Fossils at sites are generally listed by genus. For a long time the software for handling the list had a limit of 255 chars/field, the fossil list for a couple sites ends in an ellipses (...) showing that there were more genera, but the list was shortened.
Some of the sites listed probably never existed in the first place, and other sites have been developed over and/or reclaimed out of existence. Many of the localities when found will be closed to fossil collecting, and of those that are not, many will prove to be unproductive. A few of the sites are accessible to large groups without special arrangements.
Ampersands (&) cause some technical problems related to the way the HTTP protocol underlying the Internet works. Most of them were eliminated, and replaced with 'and' or '+' whichever seems to fit better. In a few cases, they are in web site URLs, and can't be eliminated. I've followed the technically correct method of using & even within a preformatted block. Sorry if that doesn't render properly (as an '&') with your browser.
Many thanks out to Howard Allen of Calgary, Alberta who has been infinitely helpful with Canadian sites and also in working through many of the thousand or two questionable localities, genera, etc in the original list.
You might think that Counties would be straightforward. And they mostly are in 49 states and 4 provinces. In Alaska, the other 6 provinces and the Canadian Arctic, things are a bit more complex. See this page for more penetrating commentary on this subject and a complete, downloadable list of US and Canadian 'Counties'.

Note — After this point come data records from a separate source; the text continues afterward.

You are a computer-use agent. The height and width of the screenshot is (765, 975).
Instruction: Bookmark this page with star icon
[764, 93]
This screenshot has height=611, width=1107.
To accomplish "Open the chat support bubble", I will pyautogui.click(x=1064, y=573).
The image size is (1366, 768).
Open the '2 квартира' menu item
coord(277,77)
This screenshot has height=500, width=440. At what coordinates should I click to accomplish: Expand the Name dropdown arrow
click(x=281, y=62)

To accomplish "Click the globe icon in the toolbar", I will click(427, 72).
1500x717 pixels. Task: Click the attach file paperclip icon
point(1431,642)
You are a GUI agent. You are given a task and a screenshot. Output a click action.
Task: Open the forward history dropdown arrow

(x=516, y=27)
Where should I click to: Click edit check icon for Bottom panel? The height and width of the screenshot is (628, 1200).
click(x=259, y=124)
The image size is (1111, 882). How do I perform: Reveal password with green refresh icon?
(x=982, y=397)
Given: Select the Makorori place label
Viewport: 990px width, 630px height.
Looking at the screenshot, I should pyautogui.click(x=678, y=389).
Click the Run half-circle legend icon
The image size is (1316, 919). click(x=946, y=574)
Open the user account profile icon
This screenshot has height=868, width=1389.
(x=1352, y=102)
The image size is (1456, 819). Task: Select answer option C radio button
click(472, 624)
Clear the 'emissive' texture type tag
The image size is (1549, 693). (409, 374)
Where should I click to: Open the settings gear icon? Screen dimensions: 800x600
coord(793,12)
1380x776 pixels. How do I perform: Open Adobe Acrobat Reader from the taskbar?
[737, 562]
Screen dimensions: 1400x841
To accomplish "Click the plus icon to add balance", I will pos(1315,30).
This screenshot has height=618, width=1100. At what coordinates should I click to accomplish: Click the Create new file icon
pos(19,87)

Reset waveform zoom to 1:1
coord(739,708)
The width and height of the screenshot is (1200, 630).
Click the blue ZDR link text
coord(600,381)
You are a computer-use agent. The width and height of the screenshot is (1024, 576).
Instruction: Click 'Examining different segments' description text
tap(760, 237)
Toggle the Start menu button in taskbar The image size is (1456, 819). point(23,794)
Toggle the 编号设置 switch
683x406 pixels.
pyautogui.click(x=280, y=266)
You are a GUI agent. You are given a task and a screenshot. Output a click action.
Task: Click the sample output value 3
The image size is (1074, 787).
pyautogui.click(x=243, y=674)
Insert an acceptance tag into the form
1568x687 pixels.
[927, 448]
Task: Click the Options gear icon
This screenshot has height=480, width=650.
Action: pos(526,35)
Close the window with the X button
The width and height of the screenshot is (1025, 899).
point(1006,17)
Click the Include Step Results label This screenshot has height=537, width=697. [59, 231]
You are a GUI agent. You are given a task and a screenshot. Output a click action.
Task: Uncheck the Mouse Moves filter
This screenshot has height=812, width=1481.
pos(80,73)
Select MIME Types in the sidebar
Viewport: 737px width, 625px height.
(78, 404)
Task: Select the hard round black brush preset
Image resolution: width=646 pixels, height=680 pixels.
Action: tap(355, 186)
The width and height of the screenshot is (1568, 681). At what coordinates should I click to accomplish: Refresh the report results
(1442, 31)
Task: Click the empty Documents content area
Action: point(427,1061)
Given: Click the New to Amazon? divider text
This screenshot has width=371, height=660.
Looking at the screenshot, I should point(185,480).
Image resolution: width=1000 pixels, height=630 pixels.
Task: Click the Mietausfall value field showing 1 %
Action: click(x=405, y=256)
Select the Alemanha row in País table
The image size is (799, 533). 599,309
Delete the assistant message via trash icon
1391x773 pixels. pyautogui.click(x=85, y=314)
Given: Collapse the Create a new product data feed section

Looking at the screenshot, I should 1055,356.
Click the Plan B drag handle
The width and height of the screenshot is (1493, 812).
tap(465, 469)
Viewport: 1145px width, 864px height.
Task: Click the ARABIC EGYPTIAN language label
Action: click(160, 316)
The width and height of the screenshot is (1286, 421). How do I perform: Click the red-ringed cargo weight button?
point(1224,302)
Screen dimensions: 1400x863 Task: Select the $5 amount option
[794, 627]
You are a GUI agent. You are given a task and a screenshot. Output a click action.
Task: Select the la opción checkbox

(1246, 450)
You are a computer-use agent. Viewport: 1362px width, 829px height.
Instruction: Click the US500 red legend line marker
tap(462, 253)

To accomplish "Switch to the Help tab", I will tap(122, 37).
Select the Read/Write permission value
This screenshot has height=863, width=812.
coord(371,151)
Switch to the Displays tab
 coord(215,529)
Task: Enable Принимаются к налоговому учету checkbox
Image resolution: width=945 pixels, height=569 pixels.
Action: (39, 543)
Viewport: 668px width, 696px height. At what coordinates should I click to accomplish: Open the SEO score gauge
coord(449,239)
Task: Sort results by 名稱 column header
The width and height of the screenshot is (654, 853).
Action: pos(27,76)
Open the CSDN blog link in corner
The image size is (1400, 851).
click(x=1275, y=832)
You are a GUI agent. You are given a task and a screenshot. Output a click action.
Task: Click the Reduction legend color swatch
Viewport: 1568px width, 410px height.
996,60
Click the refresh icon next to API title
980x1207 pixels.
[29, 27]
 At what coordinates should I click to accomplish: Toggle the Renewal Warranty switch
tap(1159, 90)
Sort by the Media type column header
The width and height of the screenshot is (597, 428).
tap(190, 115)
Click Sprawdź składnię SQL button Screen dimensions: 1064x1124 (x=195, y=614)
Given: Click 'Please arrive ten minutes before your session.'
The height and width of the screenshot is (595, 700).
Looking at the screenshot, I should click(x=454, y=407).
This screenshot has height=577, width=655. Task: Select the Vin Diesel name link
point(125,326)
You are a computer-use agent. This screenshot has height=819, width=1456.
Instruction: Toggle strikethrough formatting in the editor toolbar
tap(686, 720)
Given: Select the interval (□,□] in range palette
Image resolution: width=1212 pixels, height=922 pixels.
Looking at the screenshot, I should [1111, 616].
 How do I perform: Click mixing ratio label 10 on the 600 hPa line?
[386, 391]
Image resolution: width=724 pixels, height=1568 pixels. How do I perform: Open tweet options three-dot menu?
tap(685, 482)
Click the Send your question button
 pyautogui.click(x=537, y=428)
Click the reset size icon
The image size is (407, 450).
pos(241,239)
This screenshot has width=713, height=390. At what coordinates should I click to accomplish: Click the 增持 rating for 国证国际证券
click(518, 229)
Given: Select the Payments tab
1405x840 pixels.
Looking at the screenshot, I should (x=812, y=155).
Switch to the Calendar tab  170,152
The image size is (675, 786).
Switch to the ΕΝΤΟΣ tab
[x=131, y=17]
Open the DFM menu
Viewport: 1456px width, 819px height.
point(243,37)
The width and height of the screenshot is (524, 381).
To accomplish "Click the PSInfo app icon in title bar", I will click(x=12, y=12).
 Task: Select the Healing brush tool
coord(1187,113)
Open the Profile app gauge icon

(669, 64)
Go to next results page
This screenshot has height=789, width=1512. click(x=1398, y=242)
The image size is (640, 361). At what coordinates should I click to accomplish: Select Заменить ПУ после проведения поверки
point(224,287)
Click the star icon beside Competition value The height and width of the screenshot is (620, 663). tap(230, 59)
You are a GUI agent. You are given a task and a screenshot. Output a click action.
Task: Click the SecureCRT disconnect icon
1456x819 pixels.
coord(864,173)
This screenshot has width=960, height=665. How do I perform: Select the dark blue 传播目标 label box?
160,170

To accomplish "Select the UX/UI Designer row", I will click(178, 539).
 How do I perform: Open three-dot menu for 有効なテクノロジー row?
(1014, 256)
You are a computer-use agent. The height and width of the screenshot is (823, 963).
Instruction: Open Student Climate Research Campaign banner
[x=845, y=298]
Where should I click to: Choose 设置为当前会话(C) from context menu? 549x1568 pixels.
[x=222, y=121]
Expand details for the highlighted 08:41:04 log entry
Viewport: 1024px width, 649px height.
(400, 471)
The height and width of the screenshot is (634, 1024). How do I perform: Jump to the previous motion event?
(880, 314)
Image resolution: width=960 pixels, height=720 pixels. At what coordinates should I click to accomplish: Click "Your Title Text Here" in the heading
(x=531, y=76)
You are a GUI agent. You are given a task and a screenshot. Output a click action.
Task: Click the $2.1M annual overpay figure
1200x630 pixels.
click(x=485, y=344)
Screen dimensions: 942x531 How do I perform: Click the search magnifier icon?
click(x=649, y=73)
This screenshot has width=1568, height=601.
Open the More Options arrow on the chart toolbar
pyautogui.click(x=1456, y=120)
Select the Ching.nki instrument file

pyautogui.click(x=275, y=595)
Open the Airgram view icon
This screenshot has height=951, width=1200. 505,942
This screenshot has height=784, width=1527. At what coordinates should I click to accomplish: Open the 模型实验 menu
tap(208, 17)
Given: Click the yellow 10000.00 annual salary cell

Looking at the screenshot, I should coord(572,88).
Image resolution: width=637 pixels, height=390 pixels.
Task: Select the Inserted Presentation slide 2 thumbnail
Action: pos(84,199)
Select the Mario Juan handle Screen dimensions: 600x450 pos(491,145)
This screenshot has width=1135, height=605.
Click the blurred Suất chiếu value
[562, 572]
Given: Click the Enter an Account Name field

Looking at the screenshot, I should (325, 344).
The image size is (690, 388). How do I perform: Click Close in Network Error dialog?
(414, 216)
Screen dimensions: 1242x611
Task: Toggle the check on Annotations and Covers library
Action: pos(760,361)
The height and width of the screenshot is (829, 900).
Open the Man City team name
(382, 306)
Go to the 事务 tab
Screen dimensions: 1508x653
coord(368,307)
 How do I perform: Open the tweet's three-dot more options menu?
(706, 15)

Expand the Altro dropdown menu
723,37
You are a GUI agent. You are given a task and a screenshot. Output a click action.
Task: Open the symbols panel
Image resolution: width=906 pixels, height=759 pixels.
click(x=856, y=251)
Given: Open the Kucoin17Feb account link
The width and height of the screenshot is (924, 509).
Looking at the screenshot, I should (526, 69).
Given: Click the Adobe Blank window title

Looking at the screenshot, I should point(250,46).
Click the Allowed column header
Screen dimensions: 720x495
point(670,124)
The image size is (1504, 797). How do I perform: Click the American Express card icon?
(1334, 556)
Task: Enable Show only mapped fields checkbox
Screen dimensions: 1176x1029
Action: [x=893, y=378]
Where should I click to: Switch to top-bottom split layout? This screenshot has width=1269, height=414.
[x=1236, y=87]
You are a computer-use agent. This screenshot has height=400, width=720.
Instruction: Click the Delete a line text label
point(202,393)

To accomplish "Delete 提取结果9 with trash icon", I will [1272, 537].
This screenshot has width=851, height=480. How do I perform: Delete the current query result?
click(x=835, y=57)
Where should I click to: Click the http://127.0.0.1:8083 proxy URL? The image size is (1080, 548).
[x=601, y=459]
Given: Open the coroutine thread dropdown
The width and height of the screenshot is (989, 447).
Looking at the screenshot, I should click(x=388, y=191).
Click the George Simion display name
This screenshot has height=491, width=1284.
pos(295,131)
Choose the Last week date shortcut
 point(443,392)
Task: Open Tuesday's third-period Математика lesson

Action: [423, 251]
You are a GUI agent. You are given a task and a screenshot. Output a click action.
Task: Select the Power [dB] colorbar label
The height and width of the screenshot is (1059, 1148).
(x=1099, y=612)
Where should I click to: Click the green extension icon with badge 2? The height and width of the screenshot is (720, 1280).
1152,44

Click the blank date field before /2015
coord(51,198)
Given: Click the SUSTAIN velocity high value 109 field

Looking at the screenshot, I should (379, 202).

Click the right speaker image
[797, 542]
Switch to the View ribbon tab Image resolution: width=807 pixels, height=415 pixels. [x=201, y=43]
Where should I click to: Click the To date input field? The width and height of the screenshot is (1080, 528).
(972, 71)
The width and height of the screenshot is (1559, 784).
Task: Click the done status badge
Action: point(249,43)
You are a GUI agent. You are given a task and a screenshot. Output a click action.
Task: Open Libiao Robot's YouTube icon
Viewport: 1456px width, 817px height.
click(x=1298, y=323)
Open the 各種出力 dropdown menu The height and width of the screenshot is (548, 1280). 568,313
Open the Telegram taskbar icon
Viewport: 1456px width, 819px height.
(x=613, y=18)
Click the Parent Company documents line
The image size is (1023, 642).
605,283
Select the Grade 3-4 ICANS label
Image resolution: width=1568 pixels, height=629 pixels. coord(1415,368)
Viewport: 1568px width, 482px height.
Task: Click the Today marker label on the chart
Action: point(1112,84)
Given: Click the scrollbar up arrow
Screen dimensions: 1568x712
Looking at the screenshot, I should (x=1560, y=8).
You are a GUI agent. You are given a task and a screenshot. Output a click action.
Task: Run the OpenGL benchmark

The formation field is checked against another local database. The formation database is based on the USGS Geologic Name Lexicon GEOLEX http://ngmdb.usgs.gov/Geolex/geolex_home.html and its Canadian equivalent http://cgkn1.cgkn.net/weblex/weblex_search_e.pl augmented by Google searching. Problems:
- GEOLEX and CGKN while superb are not complete.
- Formation names aren't necessarily unique.
- Formations are sometimes morphed over distance changing nomenclature and / or material.
- The same formation may differ its name in a different region
- A few proposed formation names weren't taken up by other authors, and were used only in a single paper or set of papers.
You can d/l the formation dbase in .csv format from FORMS.CSV.
- There are now latitude-longitude fields in the database. In a few cases, these are actual latitude-longitude pairs from the literature, topo maps, or converted from PLSS or DLS coordinates. However, most are obtained by automated screen scraping various web sites that will provide the latitude and longitude of towns and/or geographical features. Think of these latitude-longitudes as locations to put markers if a map interface is ever available, not as precise locations of the site. Someday, codes will be provided that indicate how precise the locations are.